→ **Entries supplied**:
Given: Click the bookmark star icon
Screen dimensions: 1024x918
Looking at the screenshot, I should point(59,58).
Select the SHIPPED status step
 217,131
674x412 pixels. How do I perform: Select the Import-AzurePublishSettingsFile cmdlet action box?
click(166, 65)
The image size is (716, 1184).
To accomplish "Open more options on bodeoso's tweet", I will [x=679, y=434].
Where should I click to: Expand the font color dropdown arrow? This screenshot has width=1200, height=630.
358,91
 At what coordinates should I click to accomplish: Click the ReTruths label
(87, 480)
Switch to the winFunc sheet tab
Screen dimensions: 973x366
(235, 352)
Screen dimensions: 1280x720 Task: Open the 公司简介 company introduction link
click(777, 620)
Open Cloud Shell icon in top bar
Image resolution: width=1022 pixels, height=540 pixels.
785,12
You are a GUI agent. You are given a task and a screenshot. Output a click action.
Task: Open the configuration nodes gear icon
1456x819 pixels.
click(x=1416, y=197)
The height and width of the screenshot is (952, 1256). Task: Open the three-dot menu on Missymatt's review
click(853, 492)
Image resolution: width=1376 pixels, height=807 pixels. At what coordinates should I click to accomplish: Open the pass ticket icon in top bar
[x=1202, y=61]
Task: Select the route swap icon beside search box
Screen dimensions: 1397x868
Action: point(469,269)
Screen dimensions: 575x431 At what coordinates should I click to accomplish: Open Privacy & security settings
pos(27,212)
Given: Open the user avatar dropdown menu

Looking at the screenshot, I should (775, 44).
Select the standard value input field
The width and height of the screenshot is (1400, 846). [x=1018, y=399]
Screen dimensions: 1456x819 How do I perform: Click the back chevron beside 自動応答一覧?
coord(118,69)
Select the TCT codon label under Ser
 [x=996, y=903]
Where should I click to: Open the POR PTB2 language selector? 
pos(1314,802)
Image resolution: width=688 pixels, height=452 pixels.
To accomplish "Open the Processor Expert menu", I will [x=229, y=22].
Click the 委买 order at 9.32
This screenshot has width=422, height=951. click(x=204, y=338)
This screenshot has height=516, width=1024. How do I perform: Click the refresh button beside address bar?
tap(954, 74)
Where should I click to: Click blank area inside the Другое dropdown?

→ **What to do**: Copy each of the entries above word for word, character for character, without changing anything.

→ **Final result**:
Given: Click the bookmark star icon
Screen dimensions: 1024x918
Looking at the screenshot, I should point(59,58).
Select the SHIPPED status step
 217,131
674x412 pixels. How do I perform: Select the Import-AzurePublishSettingsFile cmdlet action box?
click(166, 65)
The image size is (716, 1184).
To accomplish "Open more options on bodeoso's tweet", I will [x=679, y=434].
Where should I click to: Expand the font color dropdown arrow? This screenshot has width=1200, height=630.
358,91
 At what coordinates should I click to accomplish: Click the ReTruths label
(87, 480)
Switch to the winFunc sheet tab
Screen dimensions: 973x366
(235, 352)
Screen dimensions: 1280x720 Task: Open the 公司简介 company introduction link
click(777, 620)
Open Cloud Shell icon in top bar
Image resolution: width=1022 pixels, height=540 pixels.
785,12
You are a GUI agent. You are given a task and a screenshot. Output a click action.
Task: Open the configuration nodes gear icon
1456x819 pixels.
click(x=1416, y=197)
The height and width of the screenshot is (952, 1256). Task: Open the three-dot menu on Missymatt's review
click(853, 492)
Image resolution: width=1376 pixels, height=807 pixels. At what coordinates should I click to accomplish: Open the pass ticket icon in top bar
[x=1202, y=61]
Task: Select the route swap icon beside search box
Screen dimensions: 1397x868
Action: point(469,269)
Screen dimensions: 575x431 At what coordinates should I click to accomplish: Open Privacy & security settings
pos(27,212)
Given: Open the user avatar dropdown menu

Looking at the screenshot, I should (775, 44).
Select the standard value input field
The width and height of the screenshot is (1400, 846). [x=1018, y=399]
Screen dimensions: 1456x819 How do I perform: Click the back chevron beside 自動応答一覧?
coord(118,69)
Select the TCT codon label under Ser
 [x=996, y=903]
Where should I click to: Open the POR PTB2 language selector? 
pos(1314,802)
Image resolution: width=688 pixels, height=452 pixels.
To accomplish "Open the Processor Expert menu", I will [x=229, y=22].
Click the 委买 order at 9.32
This screenshot has width=422, height=951. click(x=204, y=338)
This screenshot has height=516, width=1024. How do I perform: Click the refresh button beside address bar?
tap(954, 74)
Where should I click to: Click blank area inside the Другое dropdown?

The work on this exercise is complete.